Nor is Breedlove the only one to face almost insurmountable funding challenges in his attempt to set the world land-speed record. Mickey Thompson essentially quit land-speed racing in the Sixties because he saw no way to find sponsors for those jet- and rocket-powered vehicles. More recently, the supremely well-funded Bloodhound land-speed racing effort went into a museum because the money wasn’t there – and this was after signing big-name sponsors and a last-minute rescue by a billionaire.
“When it came to an end (for Craig), it was all because of the lack of sponsorships,” Hawley said.

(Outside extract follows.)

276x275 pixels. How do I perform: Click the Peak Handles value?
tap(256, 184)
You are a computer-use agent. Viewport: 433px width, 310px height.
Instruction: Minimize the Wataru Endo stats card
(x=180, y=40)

Breedlove was an exceptional man, no doubt about it. He had the right mix of talent, drive, and background to do what he did. But he also had the advantage of living in an exceptional time when an average hot-rodder with a decent elevator pitch could walk into Akron and come out with the funding necessary to pilot a land-speed racing vehicle to unheard-of speeds. Nobody else – outside of, perhaps, Arfons – could have done what he did at that time. And not even Breedlove himself could have done what he did at any other time.